Although we can use guided or supervised BERTopic for that, we can also use zero-shot classification to assign labels to our topics.
For that, we can make use of 🤗 transformers on their models on the [model hub](https://huggingface.co/models?pipeline_tag=zero-shot-classification&sort=downloads).
To perform this classification, we feed the model with the keywords as generated through c-TF-IDF and a set of candidate labels.
If, for a certain topic, we find a similar enough label, then it is assigned. If not, then we keep the original c-TF-IDF keywords.

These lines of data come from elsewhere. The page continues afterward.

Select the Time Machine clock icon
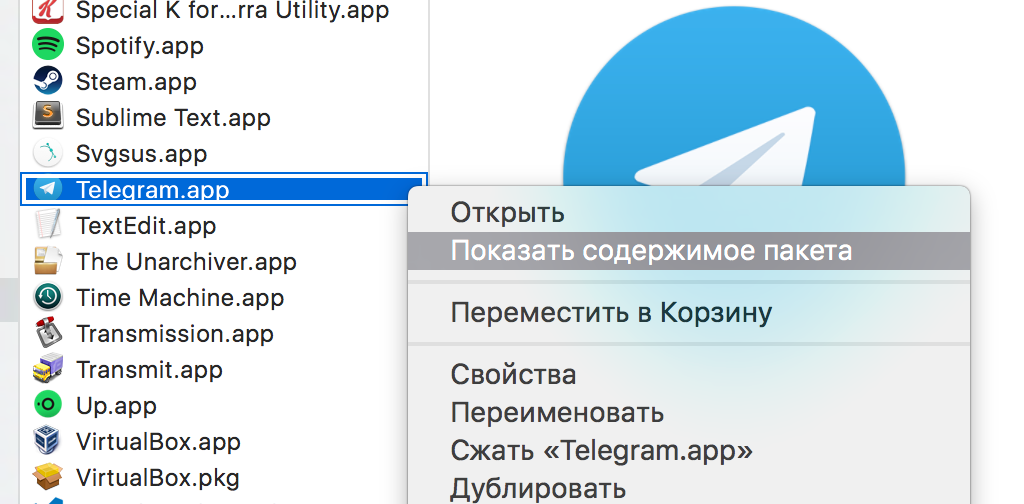Viewport: 1024px width, 504px height. pyautogui.click(x=47, y=298)
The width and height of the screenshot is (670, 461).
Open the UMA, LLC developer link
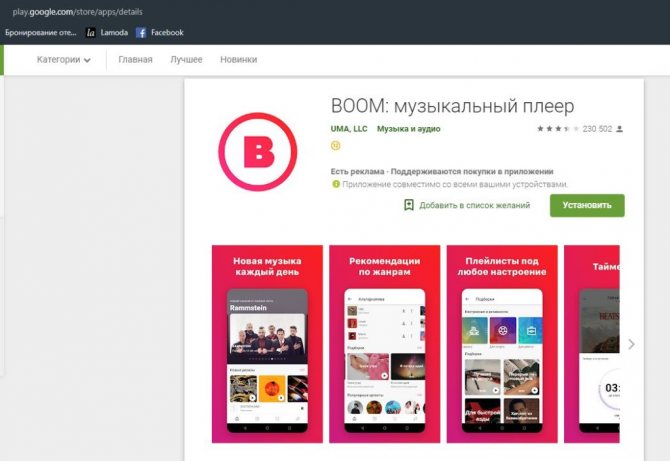click(348, 129)
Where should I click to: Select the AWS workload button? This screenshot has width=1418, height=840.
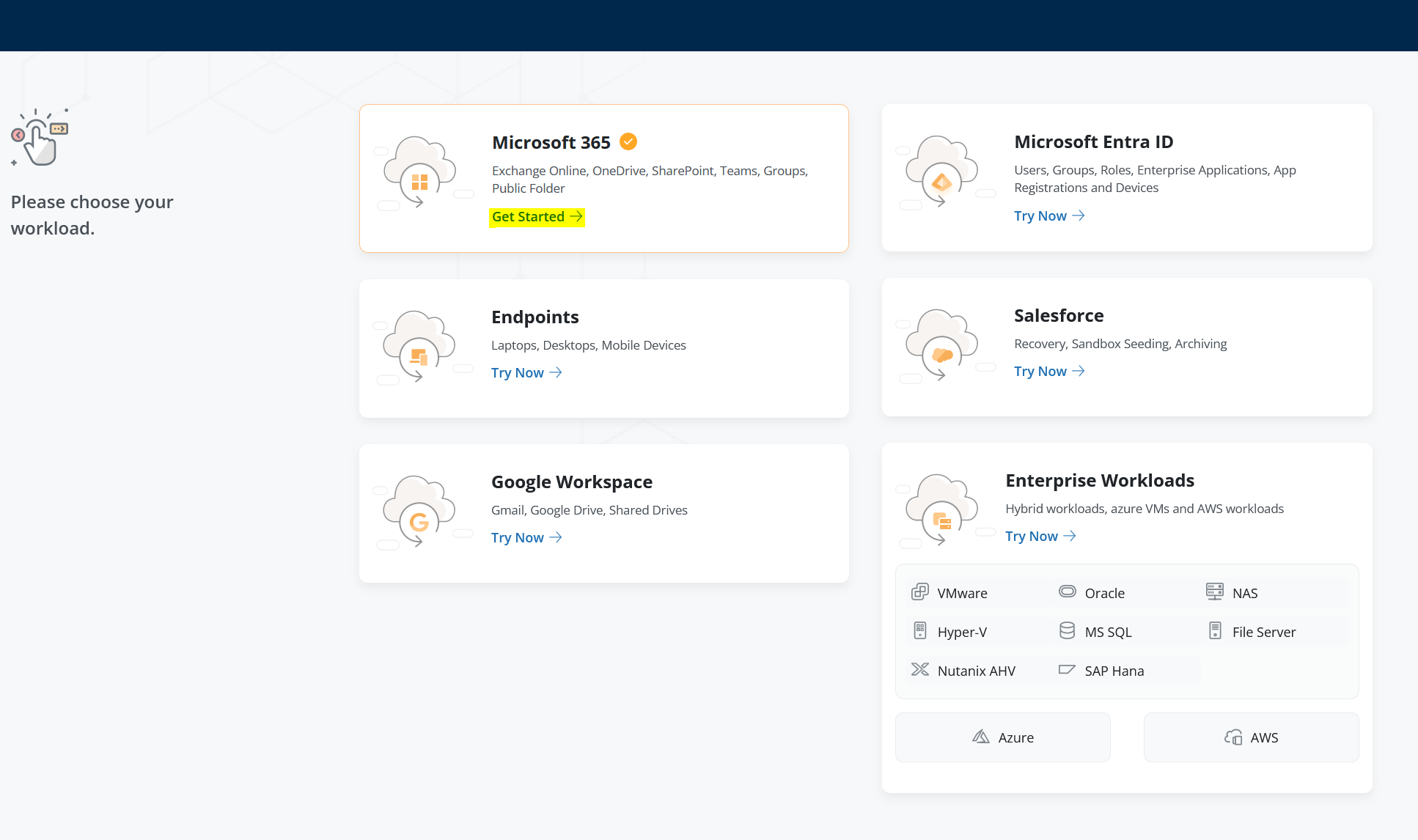[x=1251, y=737]
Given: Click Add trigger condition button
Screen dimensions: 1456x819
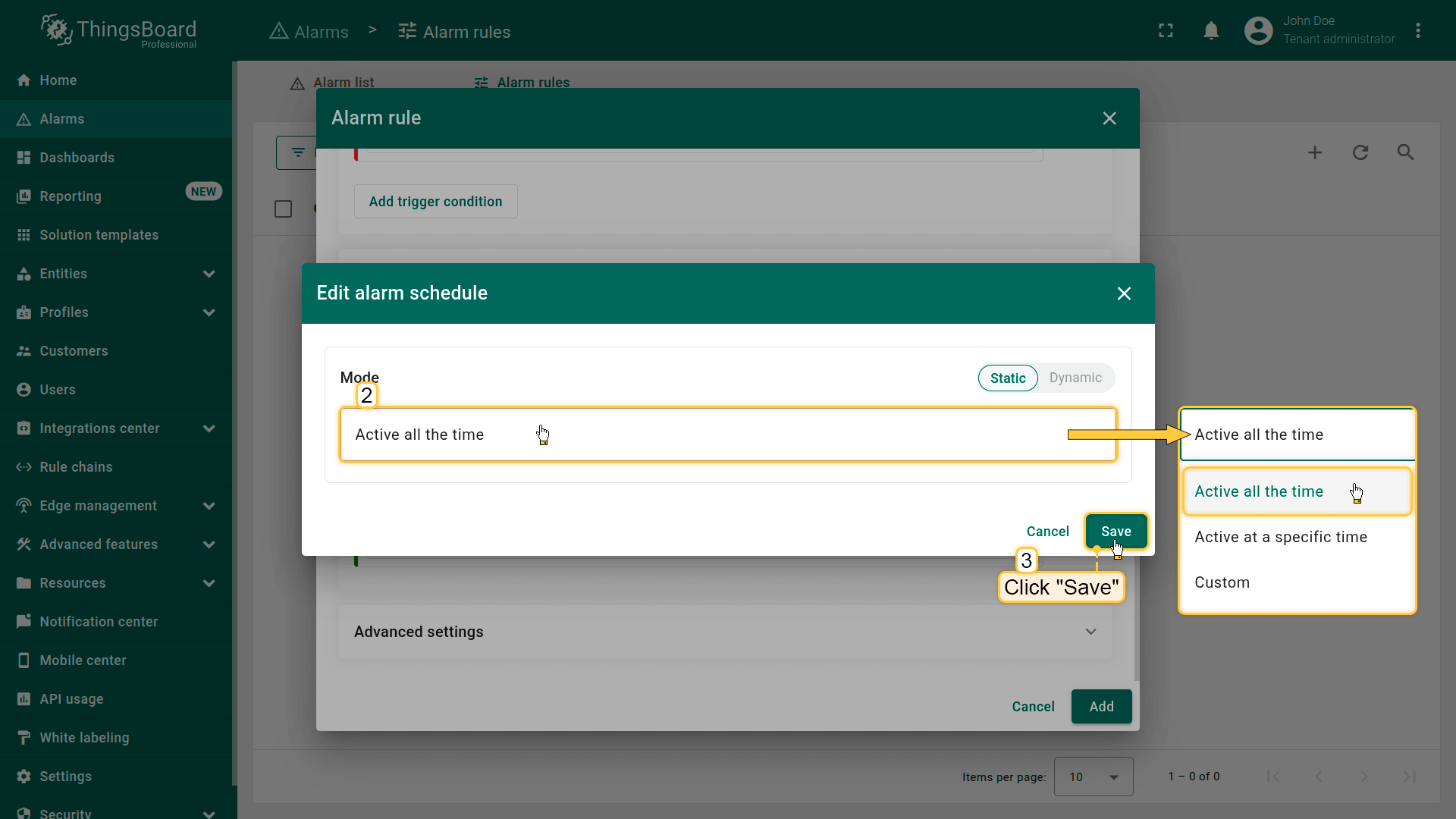Looking at the screenshot, I should click(x=435, y=202).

We use it in BERTopic as follows:
```python
from bertopic.representation import ZeroShotClassification
from bertopic import BERTopic
# Create your representation model
candidate_topics = ["space and nasa", "bicycles", "sports"]
representation_model = ZeroShotClassification(candidate_topics, model="facebook/bart-large-mnli")
# Use the representation model in BERTopic on top of the default pipeline
topic_model = BERTopic(representation_model=representation_model)
```
<br>
<div class="svg_image">
--8<-- "docs/getting_started/representation/zero.svg"
</div>
<br>
## **Chain Models**
All of the above models can make use of the candidate topics, as generated by c-TF-IDF, to further fine-tune the topic representations. For example, `MaximalMarginalRelevance` takes the keywords in the candidate topics and re-ranks them. Similarly, the keywords in the candidate topic can be used as the input for GPT-prompts in `OpenAI`.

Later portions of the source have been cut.